I recently read this story about a young woman who was fed up with all the restrictions because of COVID. She then met an elderly gentleman who talked about living through polio, diphtheria, Vietnam, protests and yet was still enchanted with life. He seemed surprised when the young lady said that 2020 must be especially challenging for him. “No,” he said. “I learned a long time ago to not see the world through the news headlines. I see the world through the people who surround me. Therefore I just choose to write my own headline news.”

“Husband loves wife today.”

“Family drops everything to come to grandma’s bedside.”

“Old man makes new friend,” he said as he patted the young girl’s hand.

His words collided with the young girl’s worries. She was left with a renewed spirit. Her headline now reads, “Woman overwhelmed by the spirit of kindness and the reminder of our capacity to love, which is never ending.”

I worry about some of our neighbours, especially in the United States, who seem to have come to the conclusion that the battle against this pandemic has been won.

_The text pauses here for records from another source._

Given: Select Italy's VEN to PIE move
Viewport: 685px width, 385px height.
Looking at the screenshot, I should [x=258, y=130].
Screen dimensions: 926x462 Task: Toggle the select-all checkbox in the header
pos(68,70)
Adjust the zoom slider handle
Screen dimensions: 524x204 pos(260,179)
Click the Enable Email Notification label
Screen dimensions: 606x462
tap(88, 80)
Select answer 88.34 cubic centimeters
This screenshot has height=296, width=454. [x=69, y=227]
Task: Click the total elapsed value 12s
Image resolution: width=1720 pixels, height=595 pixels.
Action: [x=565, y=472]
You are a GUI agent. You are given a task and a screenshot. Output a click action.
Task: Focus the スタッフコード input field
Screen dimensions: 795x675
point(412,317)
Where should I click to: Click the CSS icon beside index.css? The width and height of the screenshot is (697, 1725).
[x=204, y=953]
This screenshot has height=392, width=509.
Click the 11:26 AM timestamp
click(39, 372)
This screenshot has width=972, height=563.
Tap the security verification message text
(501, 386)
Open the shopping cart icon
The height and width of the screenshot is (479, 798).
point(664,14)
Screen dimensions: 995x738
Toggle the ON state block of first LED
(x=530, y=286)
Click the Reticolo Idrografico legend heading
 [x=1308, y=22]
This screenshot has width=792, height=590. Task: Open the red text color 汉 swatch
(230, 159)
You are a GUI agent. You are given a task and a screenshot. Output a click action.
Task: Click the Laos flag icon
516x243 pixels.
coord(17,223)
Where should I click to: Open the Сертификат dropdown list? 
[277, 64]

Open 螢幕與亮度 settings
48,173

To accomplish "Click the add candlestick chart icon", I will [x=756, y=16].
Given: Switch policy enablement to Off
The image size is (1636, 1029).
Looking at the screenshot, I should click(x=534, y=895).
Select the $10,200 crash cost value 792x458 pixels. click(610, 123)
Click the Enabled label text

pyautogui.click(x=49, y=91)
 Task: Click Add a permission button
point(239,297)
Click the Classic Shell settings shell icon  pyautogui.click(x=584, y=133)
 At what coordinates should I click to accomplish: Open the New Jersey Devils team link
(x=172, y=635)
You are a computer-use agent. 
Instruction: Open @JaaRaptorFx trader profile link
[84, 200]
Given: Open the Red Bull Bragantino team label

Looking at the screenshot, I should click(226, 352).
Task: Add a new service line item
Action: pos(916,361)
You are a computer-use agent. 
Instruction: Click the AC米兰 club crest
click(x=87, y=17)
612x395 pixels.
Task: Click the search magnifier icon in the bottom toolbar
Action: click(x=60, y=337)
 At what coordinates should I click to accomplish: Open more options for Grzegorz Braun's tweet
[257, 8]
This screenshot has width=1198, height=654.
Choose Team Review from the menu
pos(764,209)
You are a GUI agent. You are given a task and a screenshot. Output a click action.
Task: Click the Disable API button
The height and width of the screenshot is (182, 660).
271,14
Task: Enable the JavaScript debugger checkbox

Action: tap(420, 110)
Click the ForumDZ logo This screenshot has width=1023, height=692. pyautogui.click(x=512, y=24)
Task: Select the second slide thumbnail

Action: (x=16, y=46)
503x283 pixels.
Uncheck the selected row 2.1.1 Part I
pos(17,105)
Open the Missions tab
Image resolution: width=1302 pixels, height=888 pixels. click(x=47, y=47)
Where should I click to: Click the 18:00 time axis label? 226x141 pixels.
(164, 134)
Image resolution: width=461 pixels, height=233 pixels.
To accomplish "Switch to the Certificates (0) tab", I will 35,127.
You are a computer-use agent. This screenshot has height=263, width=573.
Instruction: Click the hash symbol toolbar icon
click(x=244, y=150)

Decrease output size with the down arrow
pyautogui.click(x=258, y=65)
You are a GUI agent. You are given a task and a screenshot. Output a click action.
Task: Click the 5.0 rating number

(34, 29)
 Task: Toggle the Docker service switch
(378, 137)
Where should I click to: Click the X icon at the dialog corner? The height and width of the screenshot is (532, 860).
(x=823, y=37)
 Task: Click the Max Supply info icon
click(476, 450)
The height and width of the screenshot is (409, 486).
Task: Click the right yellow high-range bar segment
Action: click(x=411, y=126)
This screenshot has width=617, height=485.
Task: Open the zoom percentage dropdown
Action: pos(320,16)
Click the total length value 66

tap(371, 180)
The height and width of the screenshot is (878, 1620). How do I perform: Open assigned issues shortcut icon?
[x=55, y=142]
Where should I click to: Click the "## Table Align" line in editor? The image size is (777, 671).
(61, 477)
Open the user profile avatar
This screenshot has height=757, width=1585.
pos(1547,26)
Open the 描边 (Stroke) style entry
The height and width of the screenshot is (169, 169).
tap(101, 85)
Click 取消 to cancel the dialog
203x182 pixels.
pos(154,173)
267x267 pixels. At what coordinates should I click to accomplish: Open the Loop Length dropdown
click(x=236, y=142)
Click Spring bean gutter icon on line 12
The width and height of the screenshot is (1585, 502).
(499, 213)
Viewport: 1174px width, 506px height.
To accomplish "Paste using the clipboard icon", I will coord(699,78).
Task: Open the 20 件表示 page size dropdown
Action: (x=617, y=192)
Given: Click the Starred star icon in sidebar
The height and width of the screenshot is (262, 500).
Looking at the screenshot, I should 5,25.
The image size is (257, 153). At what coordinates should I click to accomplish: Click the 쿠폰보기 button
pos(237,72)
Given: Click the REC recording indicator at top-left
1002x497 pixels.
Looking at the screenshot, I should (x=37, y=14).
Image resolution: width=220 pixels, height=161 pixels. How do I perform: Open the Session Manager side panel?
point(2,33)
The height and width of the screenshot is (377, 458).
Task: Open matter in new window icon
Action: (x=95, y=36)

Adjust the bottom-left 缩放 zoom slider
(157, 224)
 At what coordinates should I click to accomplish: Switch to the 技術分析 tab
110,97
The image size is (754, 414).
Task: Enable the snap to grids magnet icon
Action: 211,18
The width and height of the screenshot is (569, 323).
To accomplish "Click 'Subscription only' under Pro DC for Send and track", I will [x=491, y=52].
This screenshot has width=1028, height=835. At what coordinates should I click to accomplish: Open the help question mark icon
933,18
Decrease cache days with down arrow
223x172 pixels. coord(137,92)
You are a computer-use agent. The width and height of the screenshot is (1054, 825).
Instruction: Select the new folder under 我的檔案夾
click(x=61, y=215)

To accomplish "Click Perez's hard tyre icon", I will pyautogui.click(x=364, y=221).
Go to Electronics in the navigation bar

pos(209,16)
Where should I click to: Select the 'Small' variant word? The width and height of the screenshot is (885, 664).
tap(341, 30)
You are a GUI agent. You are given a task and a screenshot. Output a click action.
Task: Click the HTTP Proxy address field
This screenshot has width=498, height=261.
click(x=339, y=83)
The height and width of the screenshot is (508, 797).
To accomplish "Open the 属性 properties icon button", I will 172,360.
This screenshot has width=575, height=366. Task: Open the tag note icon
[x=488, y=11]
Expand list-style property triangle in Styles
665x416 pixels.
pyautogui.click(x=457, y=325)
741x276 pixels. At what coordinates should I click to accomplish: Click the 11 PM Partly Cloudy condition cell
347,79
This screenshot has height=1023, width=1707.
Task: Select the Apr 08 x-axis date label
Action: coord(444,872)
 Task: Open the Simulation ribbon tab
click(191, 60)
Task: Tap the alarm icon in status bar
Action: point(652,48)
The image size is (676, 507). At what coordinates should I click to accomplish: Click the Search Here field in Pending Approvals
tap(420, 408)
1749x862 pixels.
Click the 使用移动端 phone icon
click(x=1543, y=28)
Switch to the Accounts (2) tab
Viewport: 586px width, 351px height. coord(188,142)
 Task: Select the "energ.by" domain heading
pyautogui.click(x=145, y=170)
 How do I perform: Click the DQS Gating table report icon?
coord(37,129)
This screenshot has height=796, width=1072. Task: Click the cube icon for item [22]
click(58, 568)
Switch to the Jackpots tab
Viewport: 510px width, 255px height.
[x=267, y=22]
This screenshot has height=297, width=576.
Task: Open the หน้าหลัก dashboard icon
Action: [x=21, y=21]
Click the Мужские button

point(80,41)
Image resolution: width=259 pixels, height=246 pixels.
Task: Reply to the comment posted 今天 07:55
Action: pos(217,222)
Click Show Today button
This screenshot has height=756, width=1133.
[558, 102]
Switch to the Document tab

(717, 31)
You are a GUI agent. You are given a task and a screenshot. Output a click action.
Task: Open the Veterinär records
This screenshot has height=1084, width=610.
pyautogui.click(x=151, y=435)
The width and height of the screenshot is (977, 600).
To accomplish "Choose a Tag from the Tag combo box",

Why then are people still working on the frontlines putting their health and life at risk and providing essential services to both those who are sick and those who are well?

Right now there have been more than nine million cases of COVID-19 worldwide. Almost half a million have died. There may be many millions more before the pandemic ends.

But to put things into perspective, each year 5.3 million children under the age of five die due to mainly preventable causes like malnutrition and water borne diseases.

Another 4.3 million will die annually due to air pollution. With factories closing and fewer people travelling, that number hopefully should decrease this year.

It continues to amaze me at how much investment our governments are putting into saving lives from COVID-19 this year, and rightfully so. But once the pandemic ends, what investment will we be considering to help those that die from the aforementioned issues? Hopefully addressing the issues of child mortality, food security, clean water, pollution and health care will rise to the forefront.

I’m at hoping we don’t go back to the old “normal,” but create a new, better normal.